First, learn the following data, and learn the relationship between characteristics (whether you read each comic or not) and gender.

sex	The Legend of the Strongest Kurosawa	Hunter hunter	Glass mask
Man	read	read	Not read
Man	Not read	read	Not read
woman	Not read	read	read
Man	Not read	read	Not read
woman	Not read	read	read
Man	read	read	Not read
Man	read	read	read
woman	Not read	read	read
Man	read	read	Not read

Then use the learning results to predict the gender when the feature is given.

sex	The Legend of the Strongest Kurosawa	Hunter hunter	Glass mask
?	read	read	read

\ # There is also unsupervised learning clustering, but I'm not dealing with it, so I'll exclude it this time.

About scikit learn

It's a dream-like library where anyone can do machine learning.

`sk_learn_sample.py`


# -*- coding: utf-8 -*-
from sklearn.svm import LinearSVC
from sklearn.ensemble import AdaBoostClassifier,ExtraTreesClassifier ,GradientBoostingClassifier, RandomForestClassifier
from sklearn.decomposition import TruncatedSVD
from sklearn import datasets
from sklearn.cross_validation import cross_val_score


#Prepare training data
iris     = datasets.load_iris() #Sample data attached to the library
features = iris.data            #Feature data
                                #In the above classification example, it corresponds to the weather, place, date and whether or not you read each manga.
labels   = iris.target          #Correct answer data for features
                                #In the above classification example, it corresponds to temperature and gender.

#Compress the feature dimension
#Treat features of similar nature as the same
lsa = TruncatedSVD(2)
reduced_features = lsa.fit_transform(features)

#I'm not sure which model to use, so I had an eye on it.

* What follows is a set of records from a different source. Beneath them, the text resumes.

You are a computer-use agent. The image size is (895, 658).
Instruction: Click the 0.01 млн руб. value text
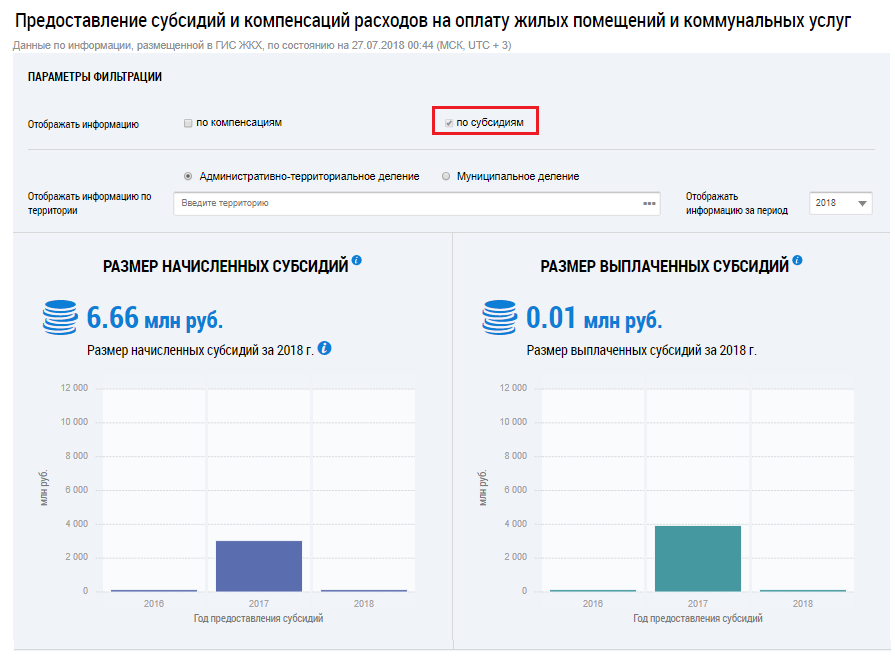pos(594,319)
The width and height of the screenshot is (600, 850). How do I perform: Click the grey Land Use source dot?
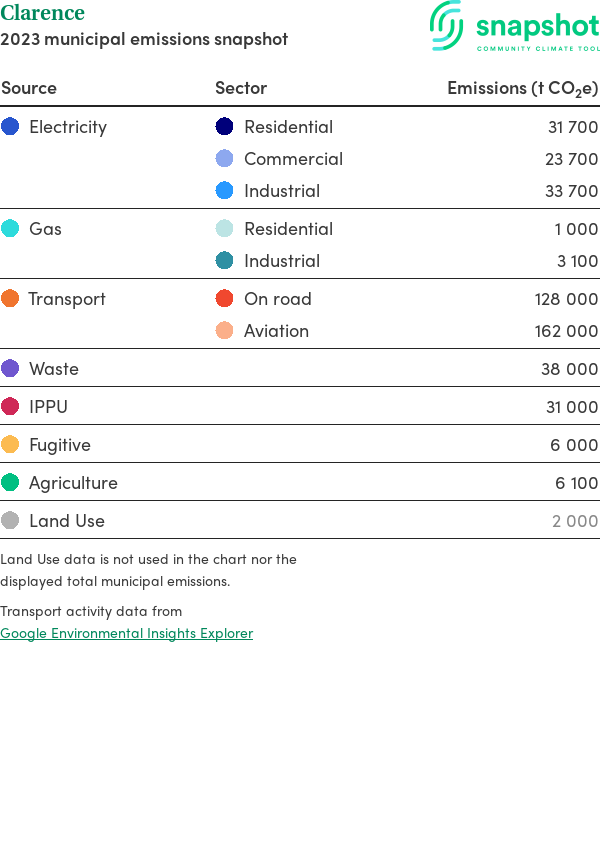[10, 520]
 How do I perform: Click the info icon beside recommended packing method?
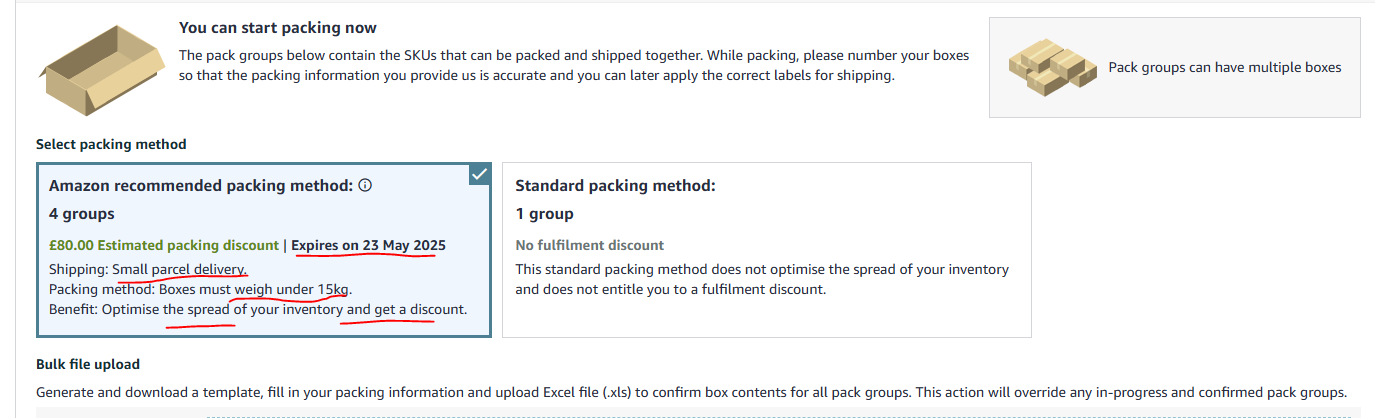[x=365, y=185]
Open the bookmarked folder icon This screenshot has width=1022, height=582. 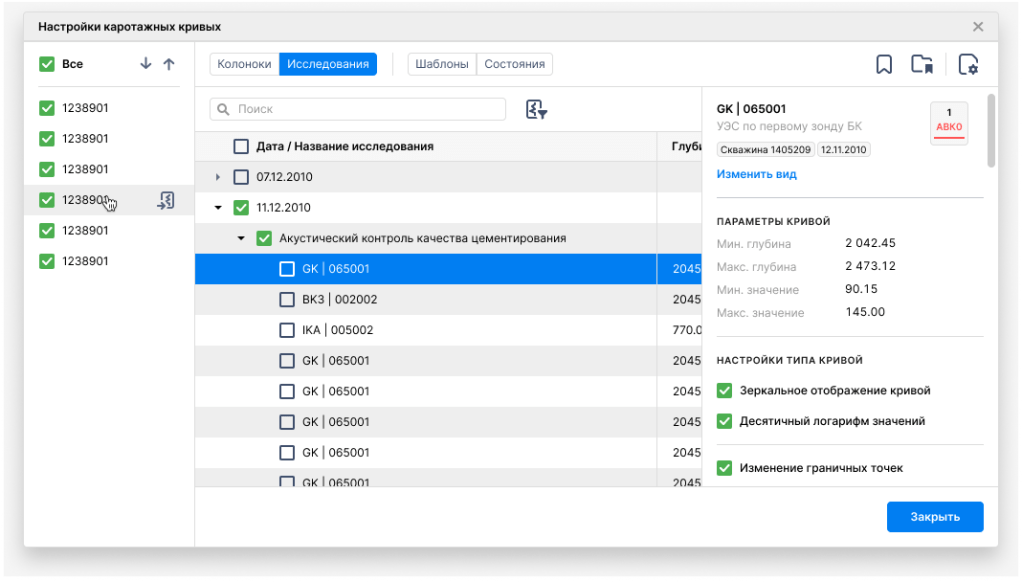point(922,65)
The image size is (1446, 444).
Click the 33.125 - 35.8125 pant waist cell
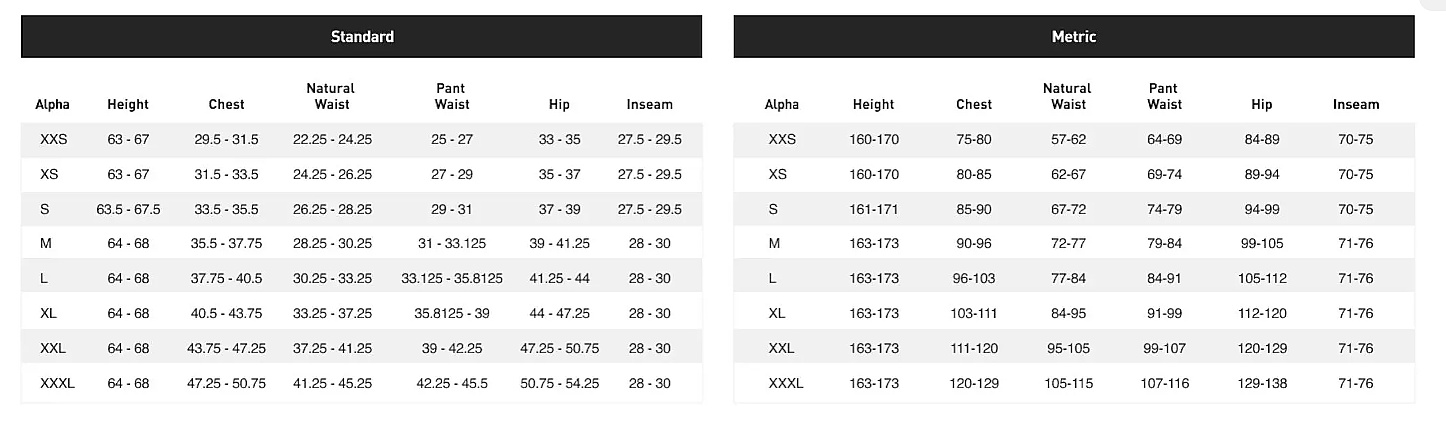pyautogui.click(x=452, y=279)
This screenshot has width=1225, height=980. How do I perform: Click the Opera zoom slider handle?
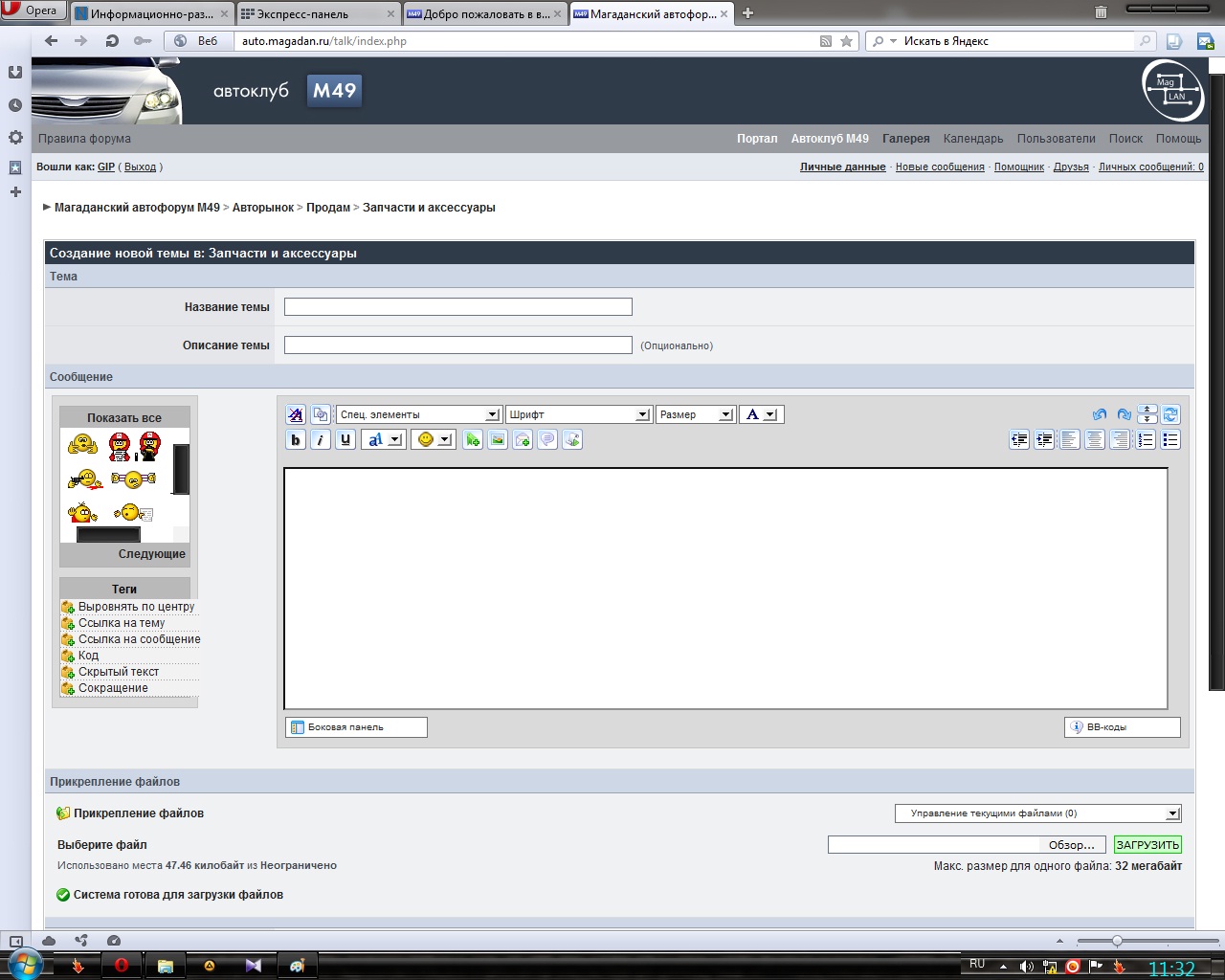click(x=1117, y=941)
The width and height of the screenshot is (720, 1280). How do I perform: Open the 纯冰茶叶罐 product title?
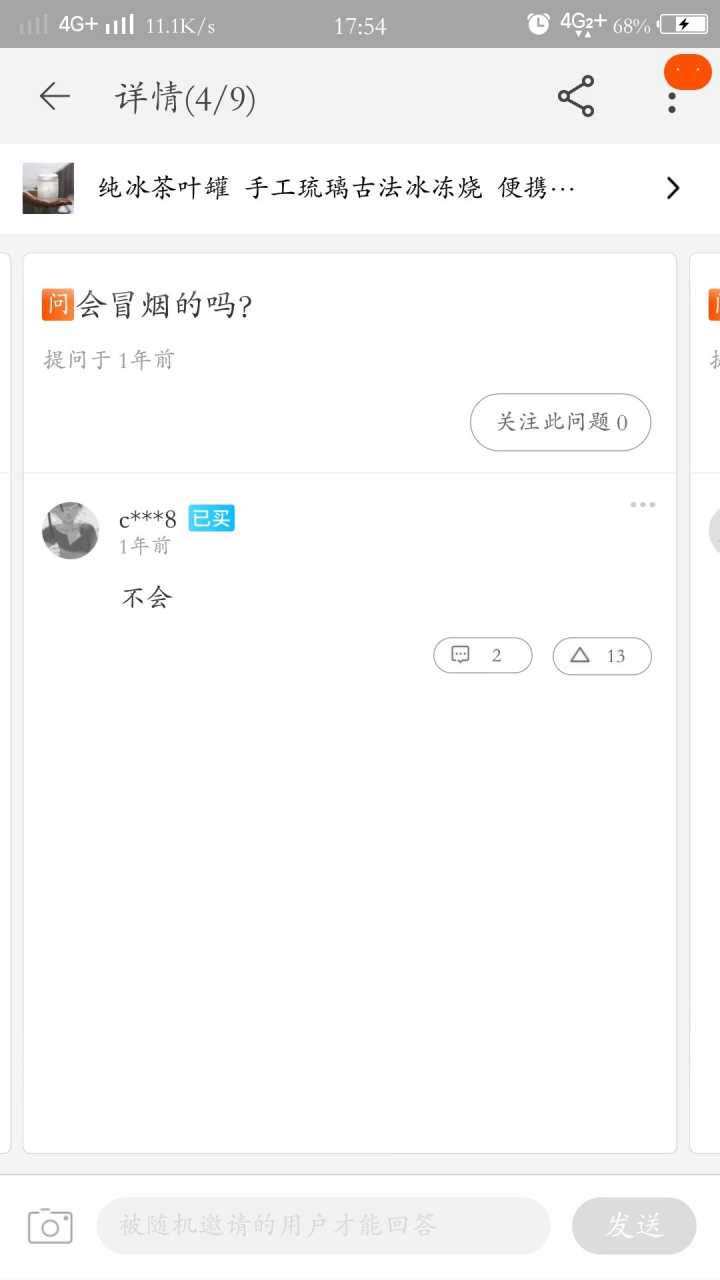pos(336,188)
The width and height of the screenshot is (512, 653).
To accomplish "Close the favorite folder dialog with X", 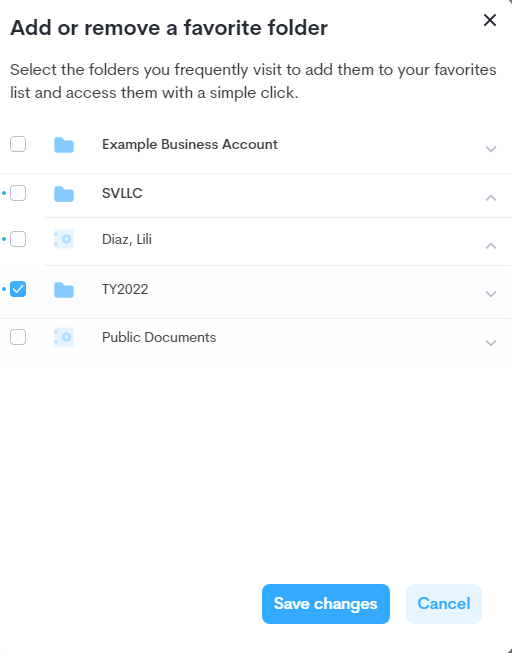I will [x=490, y=20].
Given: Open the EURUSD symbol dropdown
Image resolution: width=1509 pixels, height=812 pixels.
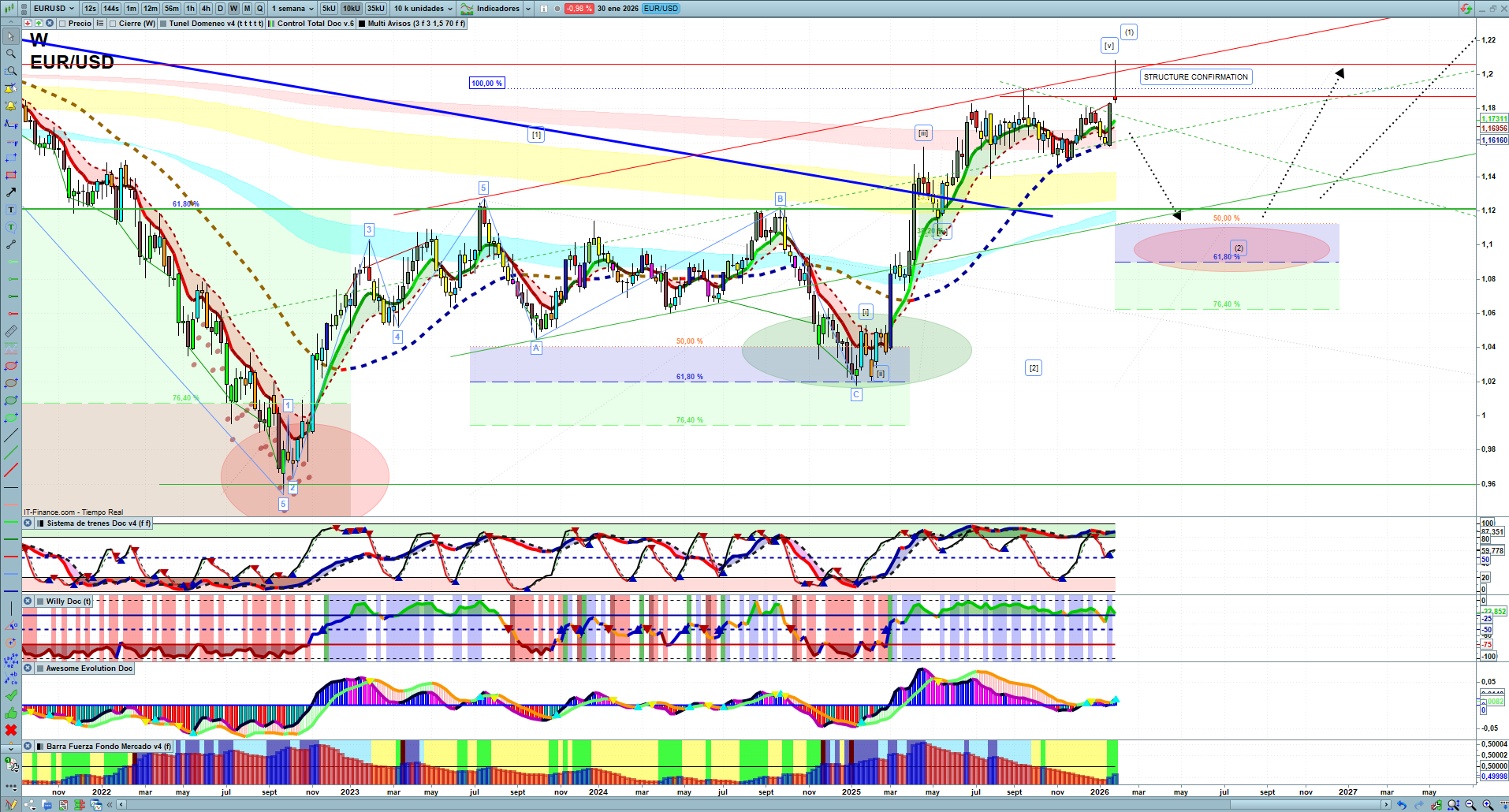Looking at the screenshot, I should pos(72,9).
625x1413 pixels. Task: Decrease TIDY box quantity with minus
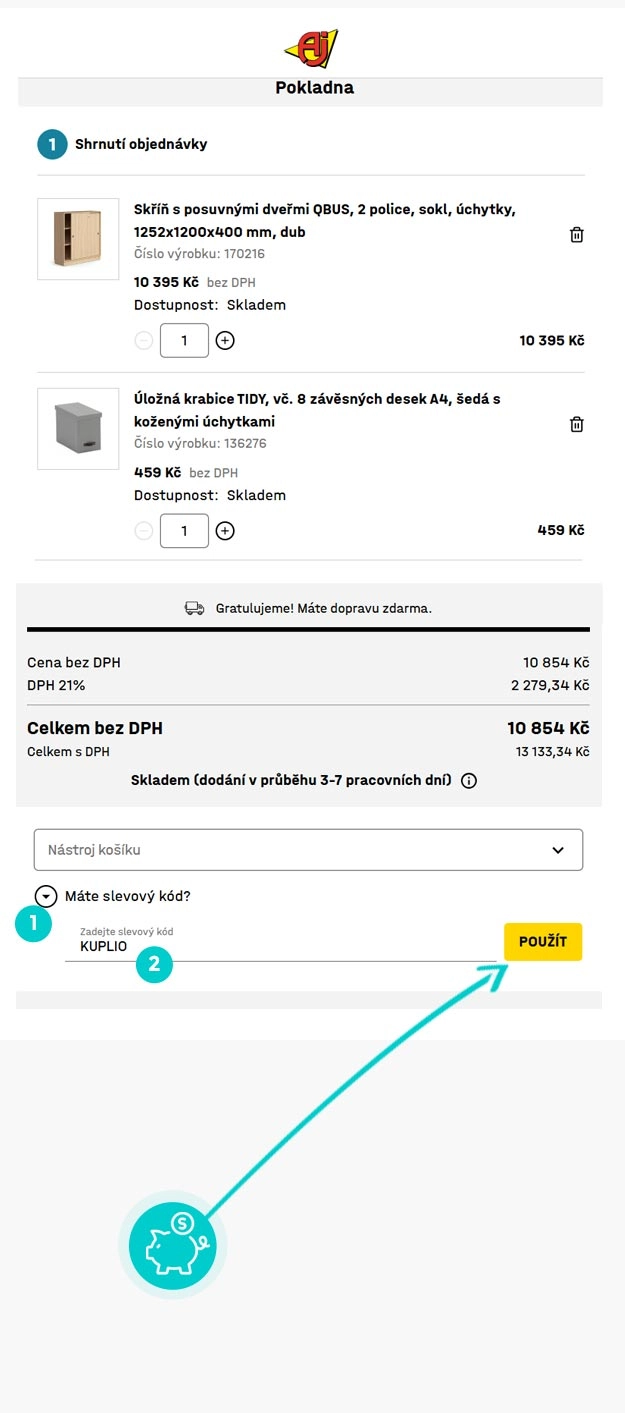pos(144,531)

For the time being, kill everyone with the default settings.
clf_names = ["LinearSVC","AdaBoostClassifier","ExtraTreesClassifier" ,"GradientBoostingClassifier","RandomForestClassifier"]
for clf_name in clf_names:
  clf    = eval("%s()" % clf_name) 
  scores = cross_val_score(clf,reduced_features, labels,cv=5)
  score  = sum(scores) / len(scores)  #Measure the correct answer rate of the model
  print "%s score:%s" % (clf_name,score)

#LinearSVC score:0.973333333333
#AdaBoost Classifier score:0.973333333333
#ExtraTrees Classifier score:0.973333333333
#GradientBoostingClassifier score:0.966666666667
#RandomForestClassifier score:0.933333333333

A word about Google Prediction API, Mahout, Spark, Cython

Google Prediction API The introduction costs less than sk-learn, but the drawback is that the amount of data that can be handled is small.

Mahout It seems to be a tool that can perform distributed machine learning using Hadoop, but the person who wrote the Mahout series in Japanese recommended Spark to Mahout. This is an Apache project.

Spark I don't know much about the difference from Mahout, but a great person recommended this one. Scikit-learn worked pretty well, so I just touched it and stopped immediately. It's also an Apache project.

Cython It's explosive, but sometimes the code that worked in Python doesn't work in Cython, or the parallel-processed process is still alive. If you have a problem at a low level, you may want to try running it in Python normally.

Summary

If you have a detailed friend, ask that person. Ask me if you don't have any friends. Let's exchange technology. For the time being, please install scikit-learn, paste the above sample code, and execute it.

\ # The product I made this time is outsourced, so I haven't opened it. Not bad. It was a web application that solved \ # problems like this.